Issue 16
WOTMT Editor Sir Stanley Headfire says "It's a Dog's Life"
It's a Dog's Life!

12 years ago clubs like Wednesday were starting to buy players from less well known parts of Europe and further afield. The tabloids amongst other less savoury self created topics worried that ‘languages would be a problem on the field and in the dressing room.

There’s nothing I like more than a bit of a footy match myself. I often go down to Hillsborough Park of a Sunday and try to get involved in as many games as possible in the position that only a big black Labrador or Serbo-Croat centre half can play – that of the big stopper.

It is at these particular moments that the youth of Hillsborough come out with the sort of words I only hear when my Dad’s not allowed to watch the teletext footy page in peace, or Paul Danson is refereeing a Wednesday v L**ds game.

Talking about the lovely Dejan, we’ve all heard the story that he was purchased only as a pal for Darko K. Indeed his lacklustre performances at left back supported this. But since he’s played in his natural position at centre half he became a favourite of mine over the last season.

My information goes further, it’s the sort of thing you find out by keeping your nose firmly to the ground on Wadley Common – and meeting such celebrities as Steve Nicol’s pack of a donkey and several orbiting canines.

So the story goes, Wednesday were due to sign the Beast of Barcelona himself – the great Nadal. Everything had been set up, including an interpreter and the purchase of a job lot of Spanish/English phrase books from the co-op travel agents in Hillsborough. Alas the deal fell through, largely because of the insistence that the Wednesday in addition to high wages pick up Nadal’s weekly hair dressing bill. The jewelled on turned his attention east and Dej became an Owl.

This is where the story takes off. Following a three hour board meeting and in a bid to save a few bob, the club purchased a set of Serbo-Croat/Spanish dictionaries. Dej, the trotting one, could therefore first translate his native tongue into Spanish and then from Spanish to English.

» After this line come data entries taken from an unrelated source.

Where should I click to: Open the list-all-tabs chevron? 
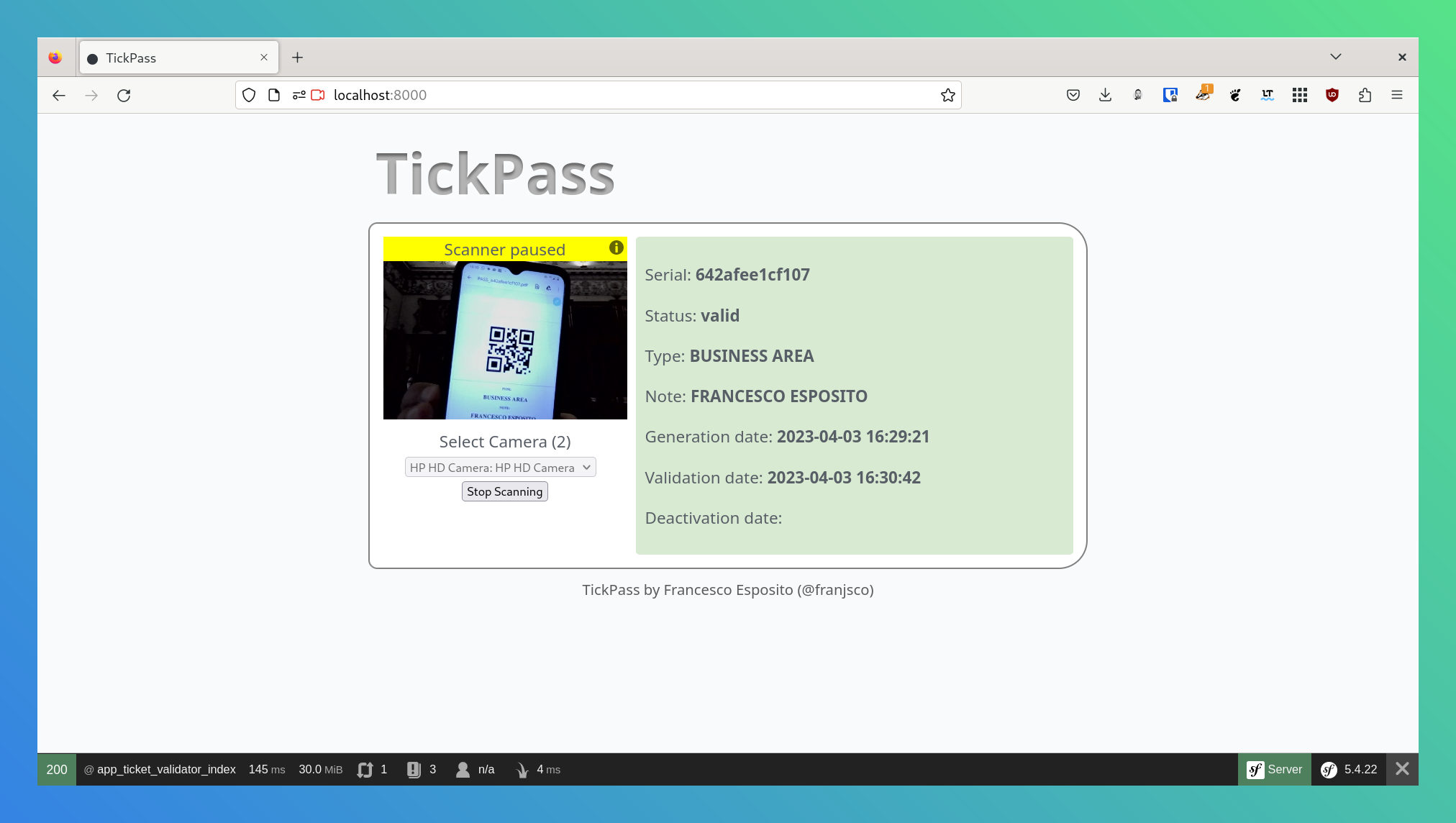click(x=1335, y=57)
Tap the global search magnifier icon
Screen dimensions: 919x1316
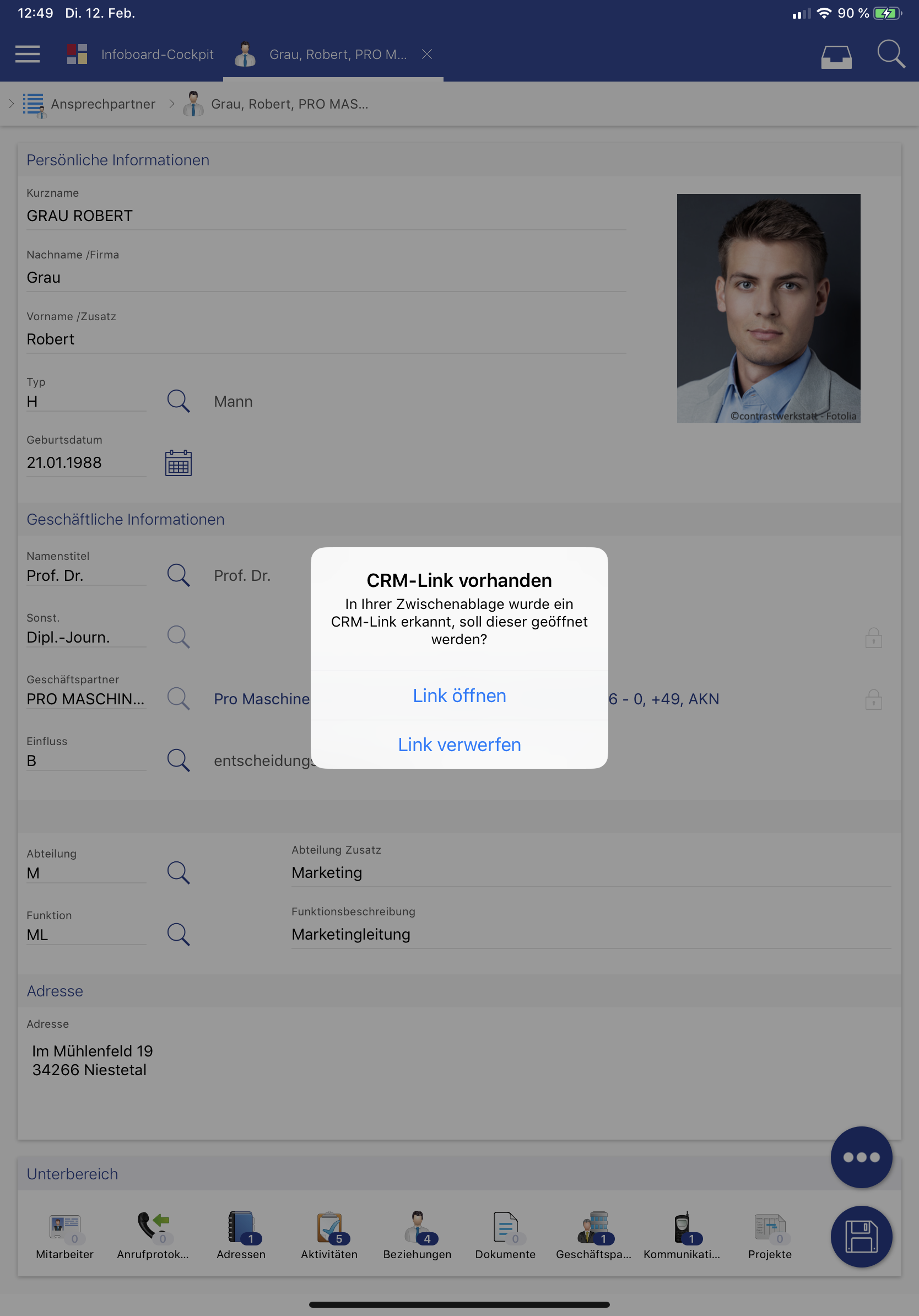pyautogui.click(x=891, y=55)
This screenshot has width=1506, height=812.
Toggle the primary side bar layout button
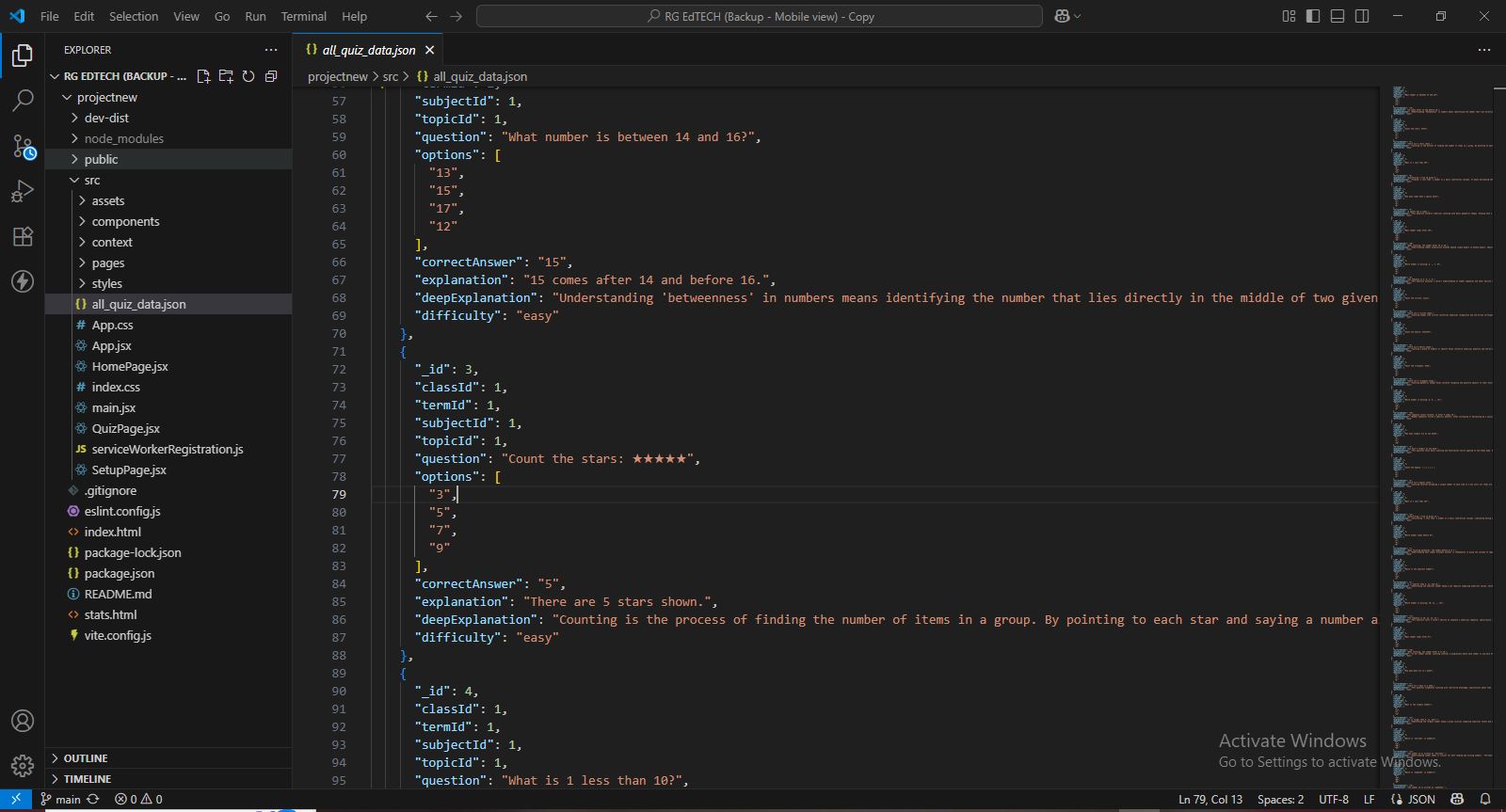1313,16
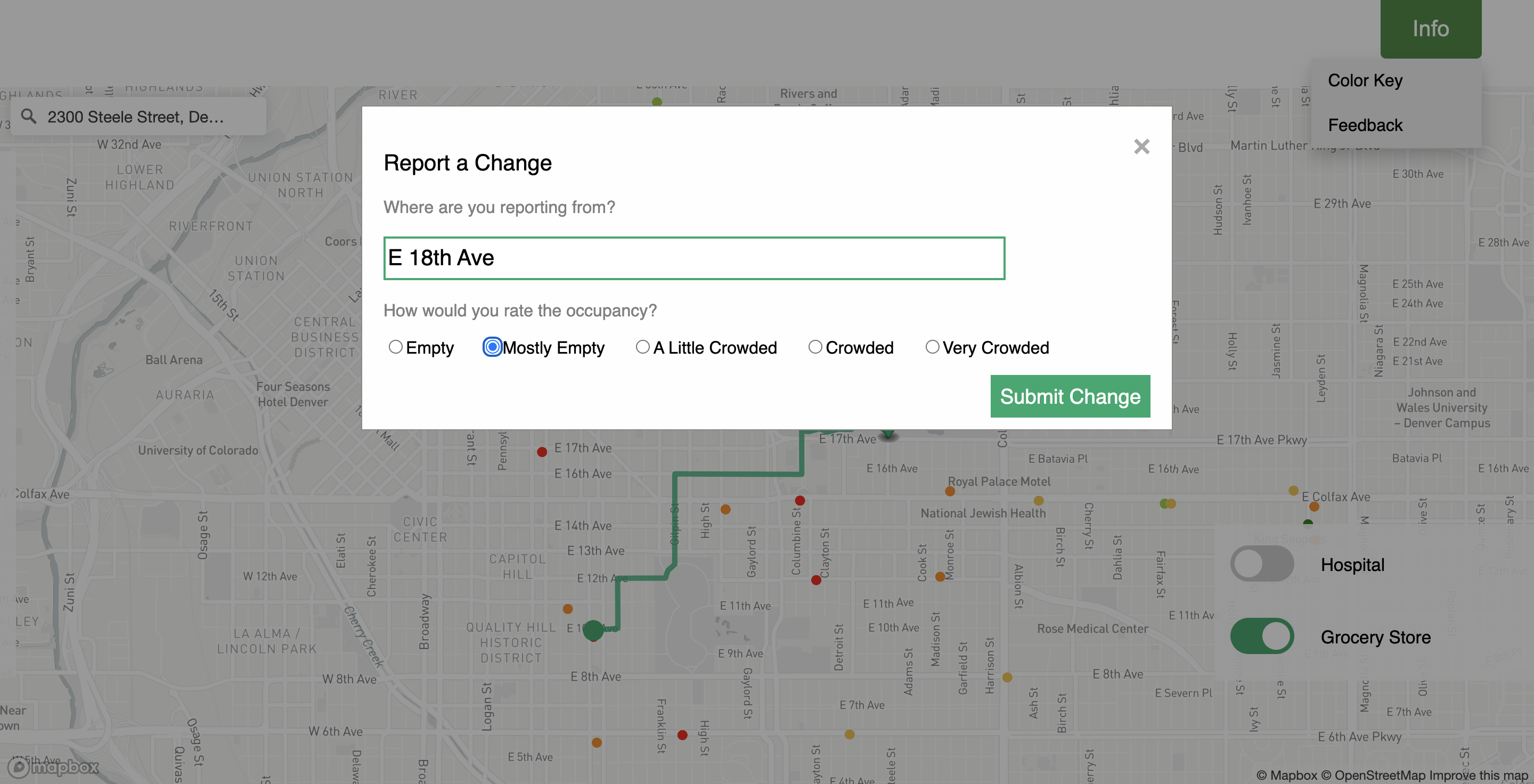Select the Crowded radio button

coord(814,347)
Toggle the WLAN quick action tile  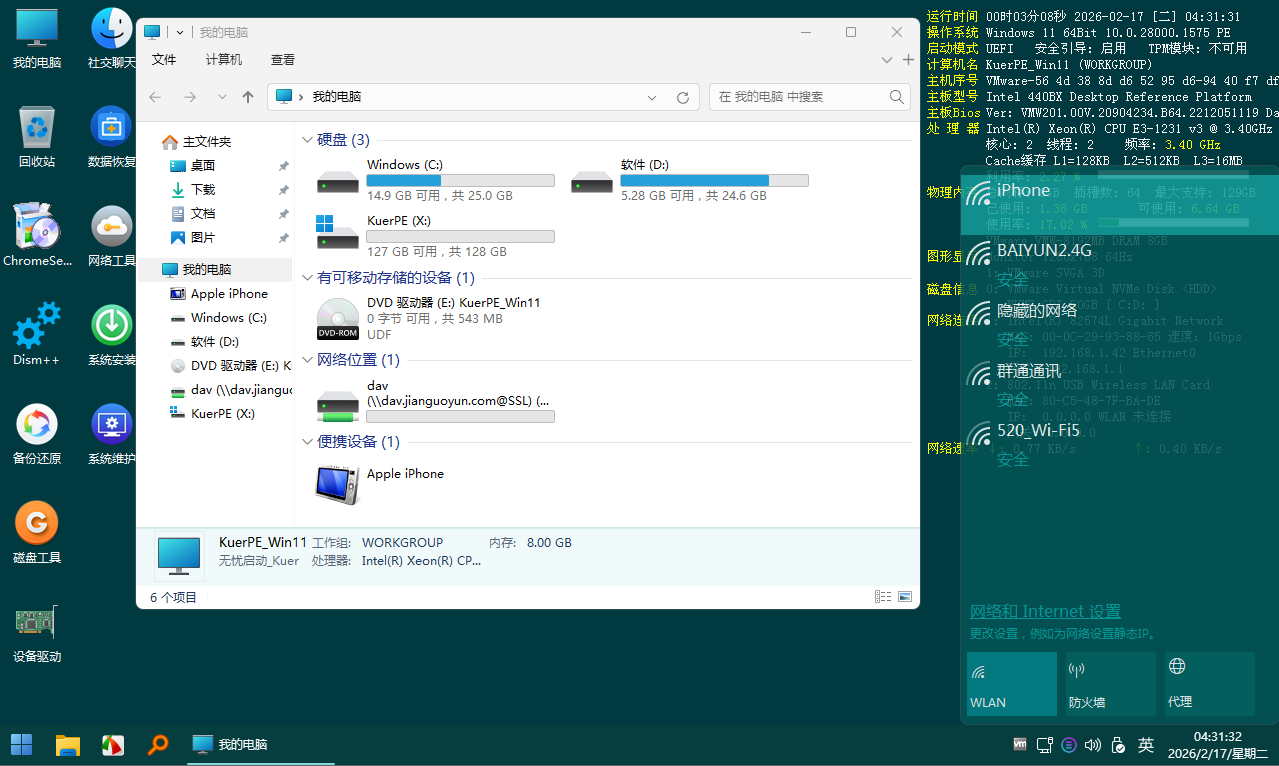click(x=1011, y=684)
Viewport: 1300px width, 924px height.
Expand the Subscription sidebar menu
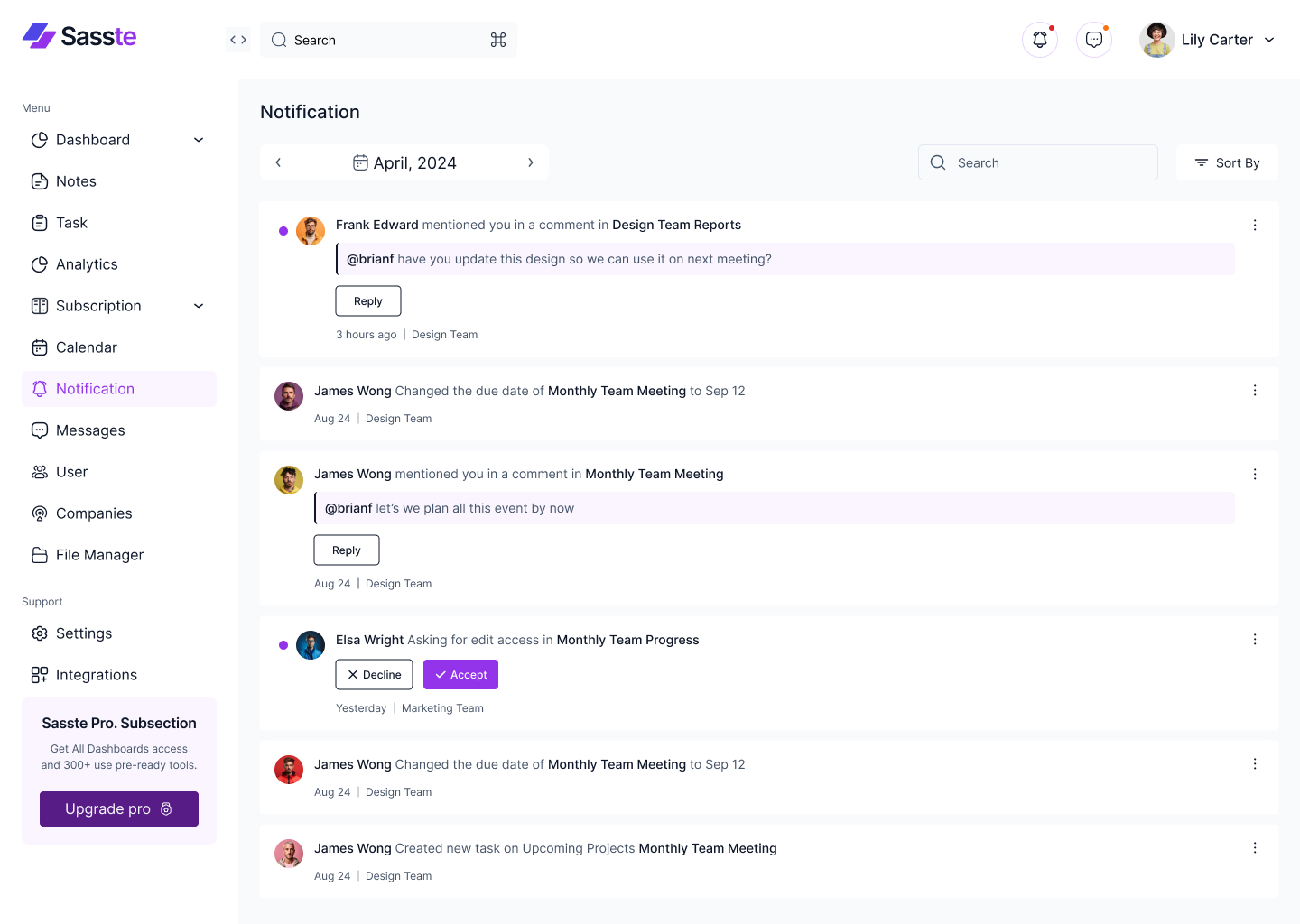198,306
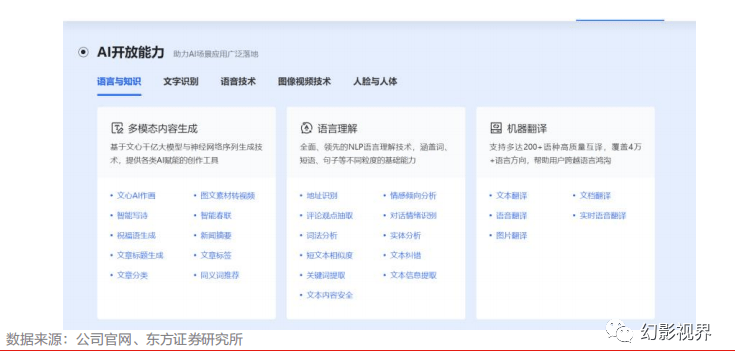Open the 文心AI作画 link
The height and width of the screenshot is (364, 735).
(x=136, y=196)
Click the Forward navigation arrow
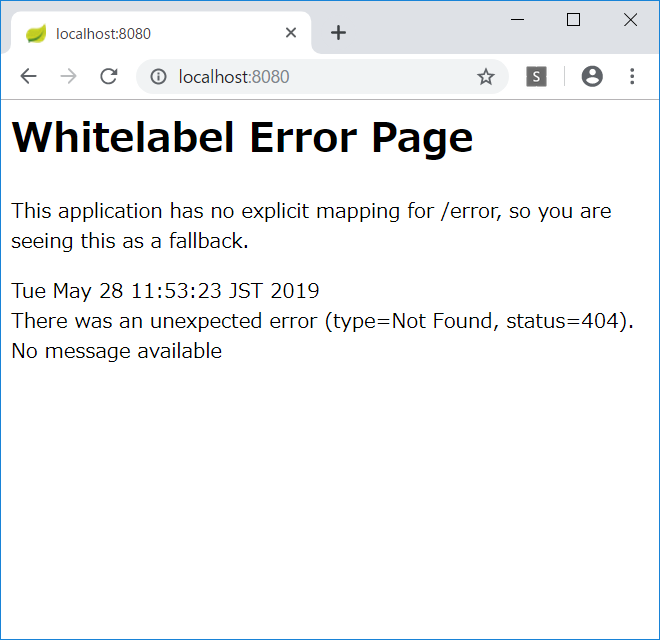This screenshot has height=640, width=660. click(68, 77)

The result can be heard by anyone sitting in the front rows of the stand. Dej has picked up a selection of random phrases that many of us have used to try and order beer on French Eurocamp holidays. Challenging an offside decision with a linesman in last week’s game he shouted “My corduroys are mildew”. After the L**ds game he approached George Graham demanding “where can I purchase a fan belt for two for the evening”.
Alas who am I to judge? I can only bark. But bark I will do in my rovering reporter’s role to find the truth behind the big stories I pick up during my wanderings around Sheffield 6.